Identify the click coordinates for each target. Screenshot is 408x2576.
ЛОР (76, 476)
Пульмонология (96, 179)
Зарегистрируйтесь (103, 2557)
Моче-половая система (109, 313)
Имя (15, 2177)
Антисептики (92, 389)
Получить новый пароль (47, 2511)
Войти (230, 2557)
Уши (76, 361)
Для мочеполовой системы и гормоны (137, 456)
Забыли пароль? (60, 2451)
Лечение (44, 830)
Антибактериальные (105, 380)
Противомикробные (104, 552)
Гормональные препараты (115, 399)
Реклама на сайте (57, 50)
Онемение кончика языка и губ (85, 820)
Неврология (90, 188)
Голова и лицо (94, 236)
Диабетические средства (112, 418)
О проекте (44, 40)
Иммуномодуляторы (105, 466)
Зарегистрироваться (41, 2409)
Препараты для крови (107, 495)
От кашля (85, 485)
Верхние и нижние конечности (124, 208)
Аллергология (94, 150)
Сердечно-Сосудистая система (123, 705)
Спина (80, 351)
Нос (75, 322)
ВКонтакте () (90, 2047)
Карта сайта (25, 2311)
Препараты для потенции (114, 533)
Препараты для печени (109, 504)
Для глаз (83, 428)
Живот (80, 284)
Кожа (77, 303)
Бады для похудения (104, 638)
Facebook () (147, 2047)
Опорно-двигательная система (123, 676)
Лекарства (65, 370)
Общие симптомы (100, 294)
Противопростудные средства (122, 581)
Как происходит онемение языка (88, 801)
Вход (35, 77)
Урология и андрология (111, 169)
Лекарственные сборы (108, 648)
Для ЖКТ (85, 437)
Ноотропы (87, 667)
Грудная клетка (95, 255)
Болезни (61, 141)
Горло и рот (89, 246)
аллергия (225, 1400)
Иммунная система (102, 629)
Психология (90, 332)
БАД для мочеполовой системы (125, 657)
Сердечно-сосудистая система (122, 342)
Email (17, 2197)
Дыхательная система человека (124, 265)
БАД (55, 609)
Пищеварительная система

------------------------------------

▸ **What you need to do**:
Write out all records exactly, keeping every detail.

▸ **Problem solution**:
Identify the click coordinates for each target. Screenshot is 408x2576.
ЛОР (76, 476)
Пульмонология (96, 179)
Зарегистрируйтесь (103, 2557)
Моче-половая система (109, 313)
Имя (15, 2177)
Антисептики (92, 389)
Получить новый пароль (47, 2511)
Войти (230, 2557)
Уши (76, 361)
Для мочеполовой системы и гормоны (137, 456)
Забыли пароль? (60, 2451)
Лечение (44, 830)
Антибактериальные (105, 380)
Противомикробные (104, 552)
Гормональные препараты (115, 399)
Реклама на сайте (57, 50)
Онемение кончика языка и губ (85, 820)
Неврология (90, 188)
Голова и лицо (94, 236)
Диабетические средства (112, 418)
О проекте (44, 40)
Иммуномодуляторы (105, 466)
Зарегистрироваться (41, 2409)
Препараты для крови (107, 495)
От кашля (85, 485)
Верхние и нижние конечности (124, 208)
Аллергология (94, 150)
Сердечно-Сосудистая система (123, 705)
Спина (80, 351)
Нос (75, 322)
ВКонтакте () (90, 2047)
Карта сайта (25, 2311)
Препараты для потенции (114, 533)
Препараты для печени (109, 504)
Для глаз (83, 428)
Живот (80, 284)
Кожа (77, 303)
Бады для похудения (104, 638)
Facebook () (147, 2047)
Опорно-двигательная система (123, 676)
Лекарства (65, 370)
Общие симптомы (100, 294)
Противопростудные средства (122, 581)
Как происходит онемение языка (88, 801)
Вход (35, 77)
Урология и андрология (111, 169)
Лекарственные сборы (108, 648)
Для ЖКТ (85, 437)
Ноотропы (87, 667)
Грудная клетка (95, 255)
Болезни (61, 141)
Горло и рот (89, 246)
аллергия (225, 1400)
Иммунная система (102, 629)
Психология (90, 332)
БАД для мочеполовой системы (125, 657)
Сердечно-сосудистая система (122, 342)
Email (17, 2197)
Дыхательная система человека (124, 265)
БАД (55, 609)
Пищеварительная система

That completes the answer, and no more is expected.